Een jaartje later komt dan toch het goede nieuws dat de nieuwe brug over de Dender en de spoorlijnen in Kerrebroek, toch in de eerstvolgende jaren zou worden aangelegd. De minister van Openbare Werken had deze werken in eerste instantie uitgesteld en ze voorzien tussen 1973 en 1975 maar in 1972 werd dan toch aangevangen met de werken aan dit sluitstuk van de Aalsterse Ringlaan die de Boudewijnlaan moet verbinden met de H. Hartlaan.
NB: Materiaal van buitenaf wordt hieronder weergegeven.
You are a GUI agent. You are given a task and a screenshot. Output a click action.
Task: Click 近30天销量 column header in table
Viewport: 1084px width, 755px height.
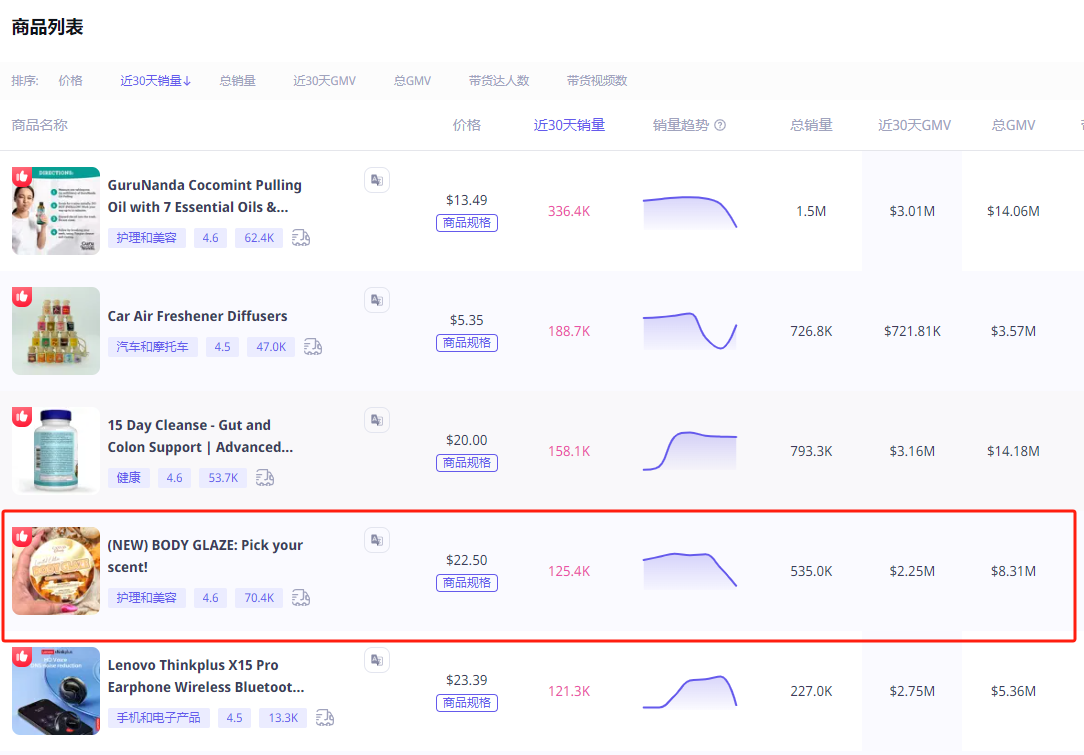point(569,126)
Het was zonder lint en zonder speeches dat in februari 1975 het eerste stuk van het viaduktcomplex voor het verkeer opengesteld werd. In 1972 werd aangevangen met de werken en normalerwijze diende de opening te gebeuren in 1973. Allerlei omstandigheden, onder meer stakingen bij firma's die toebehoren dienden te leveren, zorgden er voor dat alles gebeurde met wat uitstel.

Nadat de burgemeester, schepenen en ingenieurs het viaduct inwandelden maakten meteen vele weggebruikers gebruik van deze nieuwe verbindingsweg.

Het stadscentrum kon nu op deze manier links worden gelaten wanneer men vanuit Dendermonde op de Gentse steenweg wou komen. Omwille van het ontbreken van het tweede deel van het komplex werden nog extra signalisaties aangebracht bij de oprit van de Dendermondse steenweg.
Een jaar later was ook het tweede deel een feit.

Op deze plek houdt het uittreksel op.